Слово «рэкет» (от итальянского ricatto – «шантаж»), возникшее в Америке в двадцатых годах прошлого столетия, вошло в наш лексикон на рубеже восьмидесятых и девяностых. Но, кроме историков, мало кто знает, что систематическое вымогательство, принимающее формы организованной преступности с применением угроз, пыток и взятия заложников, практиковалось в России еще в начале восемнадцатого столетия. Связаны эти преступления с личностью Ваньки-Каина. Персонажа спорного, но по-своему легендарного. Летописцы российского преступного мира обычно создают его биографию на основе мемуаров самого Ваньки-Каина, написанных им на каторге. И – по большому счету – никто толком не знает, где в них правда, а где вымысел.
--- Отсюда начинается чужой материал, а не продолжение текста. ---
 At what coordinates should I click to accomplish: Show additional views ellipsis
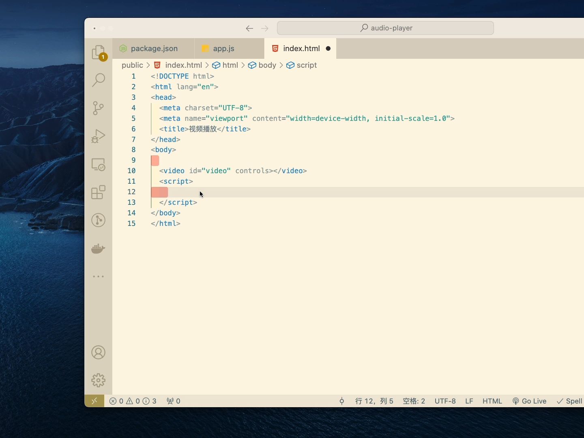pos(99,277)
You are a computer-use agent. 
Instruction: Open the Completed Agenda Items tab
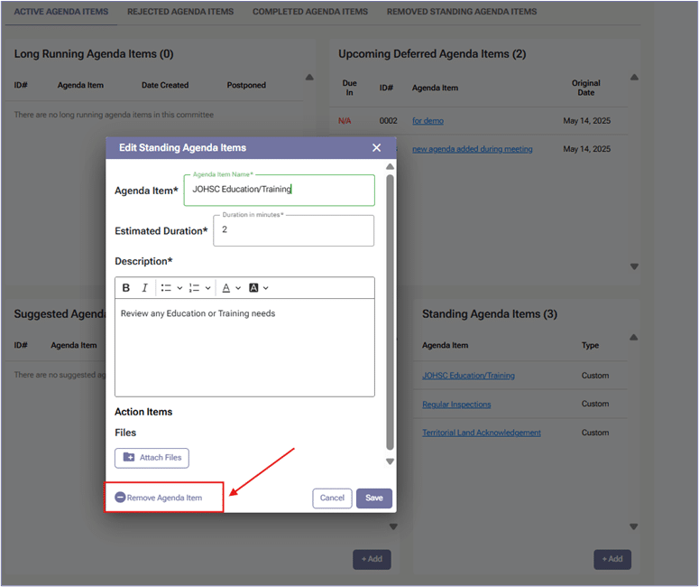click(x=309, y=12)
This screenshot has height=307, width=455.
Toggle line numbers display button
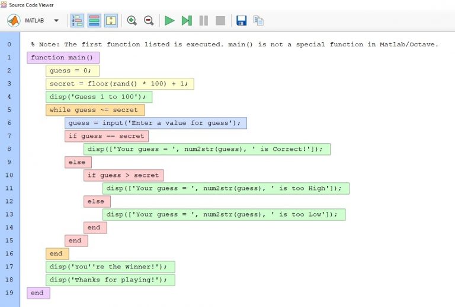(x=77, y=21)
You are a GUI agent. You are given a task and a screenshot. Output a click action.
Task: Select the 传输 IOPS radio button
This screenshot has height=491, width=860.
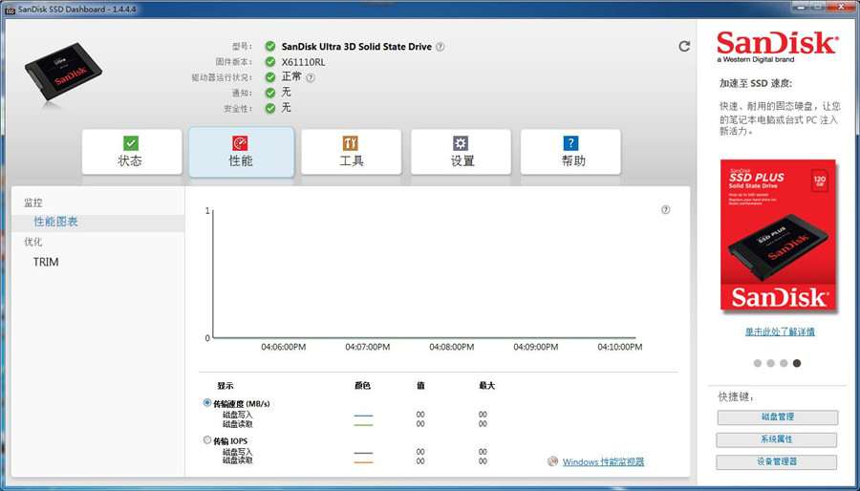(x=207, y=440)
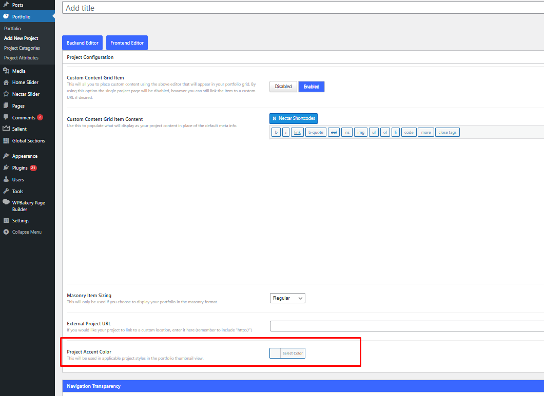Launch the Frontend Editor
The height and width of the screenshot is (396, 544).
point(127,43)
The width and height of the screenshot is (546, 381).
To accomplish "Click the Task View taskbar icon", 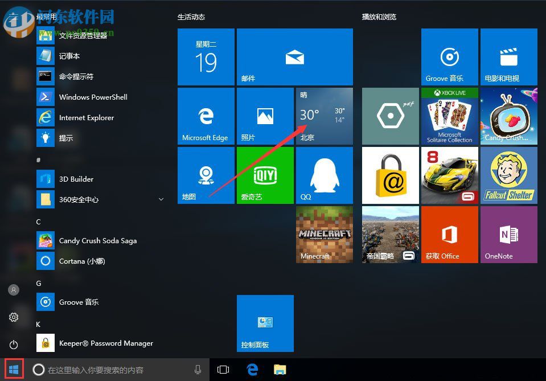I will click(x=223, y=370).
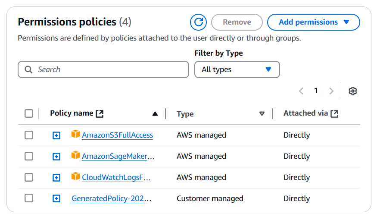Open the AmazonS3FullAccess policy link
This screenshot has width=377, height=217.
coord(117,135)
Ясно одно: похождения Ваньки-Каина ни в чем не уступают авантюрам самых прожженных зарубежных негодяев. Матвей Комаров, популярный русский писатель восемнадцатого столетия, создавший первое литературное описание приключений Каина, предварил свое сочинение словами:
«…Ныне любезные наши граждане… во чтении всякого рода книг упражняются, с которыми я, имея нередкое обхождение, слыхал, как некоторые из них молодые люди, читая переведенную с немецкого языка книгу о французском мошеннике Картуше, удивлялись мошенническим его делам, говоря притом, будто у нас в России как подобных ему мошенников, так и других приключений, достойных любопытного примечания, не бывало. Что не справедливо сие мнение, о том разумным и знающим дела своего отечества людям довольно известно, а прочим в доказательство скажу следующее. Когда Россия по географическому исчислению одна обширностью превосходит все европейские государства вместе совокупленные, то нельзя статься, чтоб в такой пространной империи не было таких же и приключений… Ибо натура всех людей равным образом на свет производит, как французов, немцев и прочих, и потому во всяком народе добродетельных и порочных людей сыщется довольно».
Назвать Ваньку-Каина «добродетельным» не решится на белом свете ни одна живая душа, а вот «порочным» – запросто.
В 1718 году в селе Ивашево Ростовского уезда у крепостного крестьянина купцов Филатьевых Осипа Павлова родился сын Ивашка, которому, понятное дело, по отцу дали фамилию Осипов (по другой версии, будущий вор родился в деревеньке Болгачиново на реке Суход).
Итак, будущего бандита звали Иваном Осиповым. Ему было на роду написано стать или землепашцем, как его предки, или пойти в рекруты, как его старший брат Порфирий. Но Ивашка принадлежал к породе везунчиков: купец Петр Филатьев, торговавший сибирской пушниной, решил «омоложать» свою челядь и взял Ивана в качестве прислуги в московскую усадьбу, находившуюся в Китай-городе, на Ильинке. Огромный город понравился пареньку. Но сколько соблазнов в Москве! Ивашка промытарился в челяди у купца четыре года и ударился в бега, предварительно прихватив с собой господское платье и большую сумму хозяйских денег. К тому времени парень, шустрый и жадный, сумел познакомиться с немалым числом московских «лихих людей». Один из них – Петр Романов Смирной по кличке Камчатка (видимо, он побывал уже на самой дальней российской каторге) – и поджидал семнадцатилетнего Ивана за воротами купеческого оазиса. Опытный Камчатка и стал наставником будущего московского бандита номер один.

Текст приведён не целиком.